Crónica: Nahuel Escalada / Fotos: Maru Debiassi

La banda de Mikael Akerfeldt volvió a Buenos Aires en el marco del “Sorceress Tour”, para presentar su nuevo disco además de un recorrido histórico por toda su discografía.

El caso de Opeth es sumamente particular. A través de los años, los suecos han logrado un distintivo y enorme reconocimiento. Mientras su progresión musical siguió refinando la fantástica formula basada en la combinación del death metal más agresivo con la delicadeza del progressive, el respeto hacia ellos continuó creciendo de manera que pocos se han animado a cuestionarlos, y eso se testifica en cada lanzamiento, donde no han tenido problemas en figurar en las listas de lo mejor del año ni en los más vendidos. Y, como mencione antes, la concurrencia: shows agotados.

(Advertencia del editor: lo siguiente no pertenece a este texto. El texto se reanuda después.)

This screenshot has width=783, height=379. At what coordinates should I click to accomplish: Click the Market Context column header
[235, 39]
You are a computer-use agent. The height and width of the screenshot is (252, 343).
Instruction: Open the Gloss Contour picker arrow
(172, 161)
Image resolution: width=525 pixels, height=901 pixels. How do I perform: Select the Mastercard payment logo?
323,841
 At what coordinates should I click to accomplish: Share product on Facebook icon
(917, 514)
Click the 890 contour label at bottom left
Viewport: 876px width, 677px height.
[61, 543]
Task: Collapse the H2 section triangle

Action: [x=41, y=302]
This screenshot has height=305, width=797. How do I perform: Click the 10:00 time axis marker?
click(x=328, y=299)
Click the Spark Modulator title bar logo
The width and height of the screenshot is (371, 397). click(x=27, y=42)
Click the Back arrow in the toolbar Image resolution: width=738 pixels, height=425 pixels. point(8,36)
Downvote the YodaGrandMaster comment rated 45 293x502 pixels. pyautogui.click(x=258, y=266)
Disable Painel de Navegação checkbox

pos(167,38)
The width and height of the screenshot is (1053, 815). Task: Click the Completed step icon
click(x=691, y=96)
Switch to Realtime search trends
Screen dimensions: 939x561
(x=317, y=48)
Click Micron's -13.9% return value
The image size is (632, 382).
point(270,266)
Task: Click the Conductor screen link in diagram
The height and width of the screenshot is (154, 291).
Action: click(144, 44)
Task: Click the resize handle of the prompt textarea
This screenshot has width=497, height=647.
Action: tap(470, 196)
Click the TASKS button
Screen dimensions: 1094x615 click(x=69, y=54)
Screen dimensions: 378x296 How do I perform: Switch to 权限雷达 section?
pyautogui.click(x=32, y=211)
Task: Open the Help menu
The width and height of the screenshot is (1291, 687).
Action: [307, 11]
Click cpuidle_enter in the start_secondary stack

Mientras La Internacional Errante entretenía con su simpático setlist, los pasillos de Groove se fueron llenando cada vez más, al punto de escuchar reiteradas veces el “permiso” para lograr pasar entre el tumulto de los asistentes. Fue así que luego de una larga y tediosa espera, las luces se apagaron y Martin “Uruguayo” Méndez en bajo, Martin Axenrot en batería y Joakim Svalberg en teclados (que dicho sea de paso, tuvo problemas en toda la noche con su instrumento) fueron los primeros en salir y empezar a entonar la intro de “Sorceress” -tema homónimo de su último disco- seguidos del talentoso Fredrik “Peluca” Akesson en guitarras y la estrella de la noche: Mikael Akerdeldt. Es increíble como un tipo como Mikael logra producir un cariño y empatía tan grande con solo un par de muecas, sonrisas y ni hablar de sus estupendas interacciones con la gente. Canticos, coreos e histeria efervescente desde el comienzo y los primeros compases del fantástico “Ghost of Perdition” fueron suficiente para reventar los tímpanos de los presentes y si eso ya era mucho, el caos de “Demon of the Fall” provoco un pogo que ni los propios Opeth hubieran imaginado ver.

“The Wild Flowers” siguió en la lista y para ese momento ya supimos que Groove no es un buen recinto para ver bandas o al menos una como Opeth. La acústica no es la mejor, el sonido nunca se termina de acomodar y lo reducido de su escenario hace que todo se sienta, justamente, reducido. De todas formas, no impidió que disfrutáramos de un show fantástico, pero quedo la sensación de que pudo haber sonado mejor. “Miguelito, Miguelito, Miguelito”, coreó la gente y Akerfeldt solo se atinó a sonreír y preguntar: “Hola, ¿Cómo están? Voy a decir algo que no tiene nada que ver con el tema que sigue, pero ayer estuvimos cenando aquí en la ciudad y pedí una comida típica de Buenos Aires. La comida se llama *se dirige a Mendez para que le diga cómo se pronuncia la palabra*… Chinchulin”, solo eso basto para que todo el salón explote en carcajadas y aplausos por picarona declaración. Es que uno de los condimentos que hace especial a Opeth es Akerfeldt: el tipo tiene un manejo de escenario tan atípico como especial, donde el principal fuerte es la espontaneidad, logrando así un entusiasmo, buena vibra y predisposición para todo el show. “Bueno, ahora vamos a hacer Melinda… ¿vieron? No tenía nada que ver”, aplausos, aplausos por favor. Mientras “Face of Melinda” e “In My Time of Need” inundaban el recinto de delicadeza, la seguidilla de “The Devil’s Orchard”, “Cups of Eternity” y “Heir Apparent” –ese riff parece haber salido de ultratumba- los pisos de Groove temblaron.

El final se aproximaba cada vez más y estoy seguro que nadie quería que termine: ellos podían tocar tres horas más y nosotros felices. El increíble “The Drapery Falls” cerraba la primera parte del show y luego de unos minutos la banda volvió al escenario para entonar el último tema: el monumental “Deliverance” y sus casi 14 minutos de furia desmedida y pasajes progresivos que hasta los propios Emerson, Lake & Palmer estarían impresionados. El resultado fue así un set list variado de toda su discografía, exceptuando los primeros dos discos de la banda – “Orchid” (1995) y “Morningrise” (1997)- con una gran versión de cada una. Luego de presentar a cada músico y algunas palabras de agradecimiento de Martin Mendez en perfecto castellano -fue el segundo más coreado de la noche-, Mikael Akerfeldt y compañía se despidieron de nosotros y todo fue un vacío existencial. Acabábamos de ver uno de los mejores shows de este 2017 y lo peor de todo es que tenemos que esperar otros dos o tres años para volver a ver uno igual. Gracias Opeth, gracias por tanto y perdón por tan poco.